St Patrick's Country
The Following Information is from the
Official Site of the Northern Ireland Tourist Board
St Patrick's Grave, Downpatrick
When St Patrick came to Ireland
in 432 he meant to sail up the coast to county Antrim where, as a
young slave, he had tended flocks for six years on Slemish
mountain. But strong currents swept his boat through Strangford's
tidal narrows and he landed where the Slaney river flows into the
lough.
Nothing daunted by this change of plan, Patrick set about his
missionary business, starting with Dichu, the local chieftain.
Dichu was quickly converted and gave him a barn (sabhal
pronounced 'saul' in Gaelic) for holding services. Over the next
30 years Patrick converted the Irish to Christianity. He died at
Saul in 461 and was buried in Downpatrick.
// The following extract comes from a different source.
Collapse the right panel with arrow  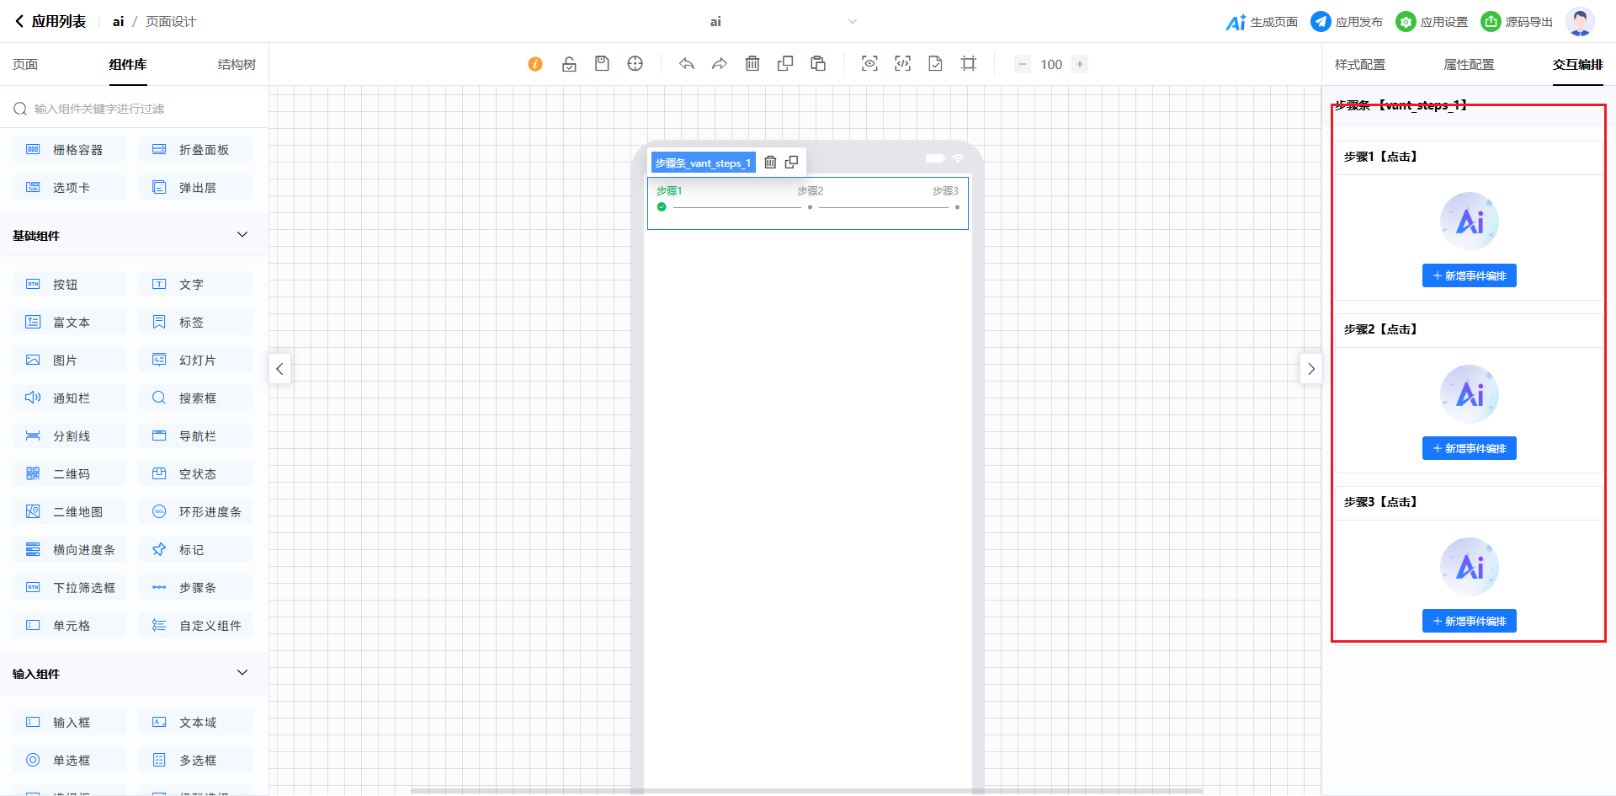1310,369
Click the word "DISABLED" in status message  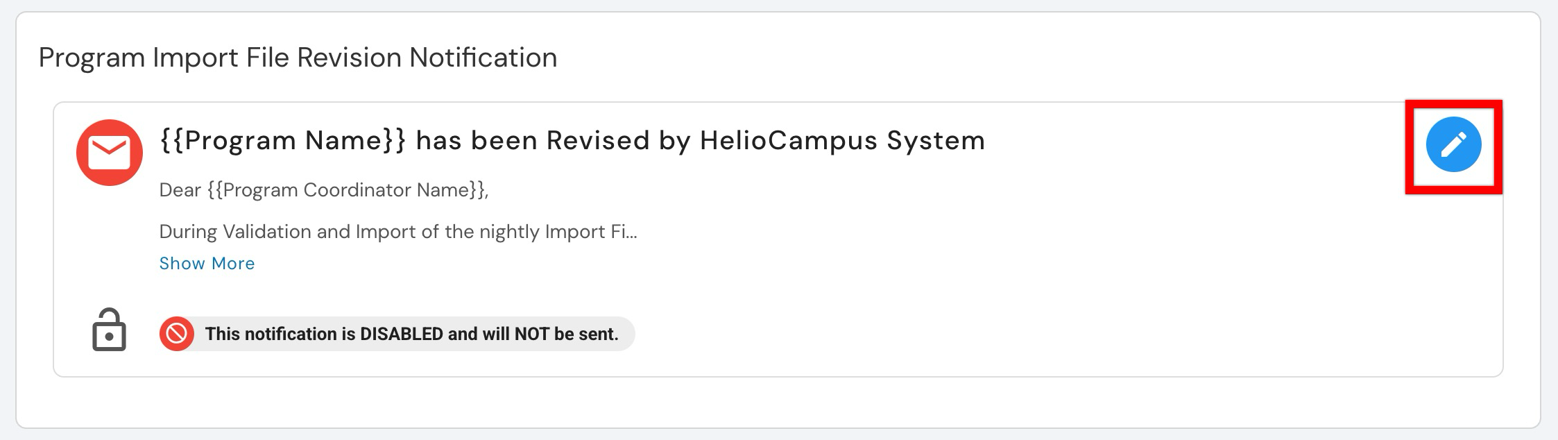pyautogui.click(x=401, y=334)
According to the 8th-century hymn of St Fiacc, Patrick
received his last communion from St Tassach. You can see the
ruins of St Tassach's church, one of Ireland's earliest Christian
buildings, at Raholp near Saul. At Saul itself a replica of an
early church with a round tower marks the place where Patrick
preached his first sermon to the Irish.
From the sixth to the ninth centuries, missionaries from
Ireland - including St Columbanus and St Gall from Bangor and
monks from Movilla at Newtownards, another important monastery on
the Ards carried the light of Christianity into a Europe
languishing in the Dark Ages.
The late 12th century saw the building of the Cistercian
monasteries on Strangford's shores. Both Grey Abbey and Inch
Abbey, near Downpatrick, had filial connections with England and,
for nearly. 400 years the Cistercians of Strangford sailed the
Irish Sea, taking much needed Ulster corn, wheat, flour, fish and
salt to the beleaguered English abbeys of Holm Cultram in
Cumberland and Furness in Lancashire.
Sailing home to Strangford in 60-oar galleys heavily laden
with Cumberland stone and iron ore and steering by the sun and
stars, the sailor monks of the early Middle Ages risked death on
every journey.

Legananny: Northern Ireland's best known 'dolmen'
West of Strangford is the wide-streeted town of Ballynahinch
where 7,000 United Irishmen lost the decisive battle of the 1798
rebellion. South of Ballynahinch on the slopes of Cratlieve
mountain stands the Legananny Dolmen, one of Ireland's finest
neolithic tombs - country people called them 'giants' graves'.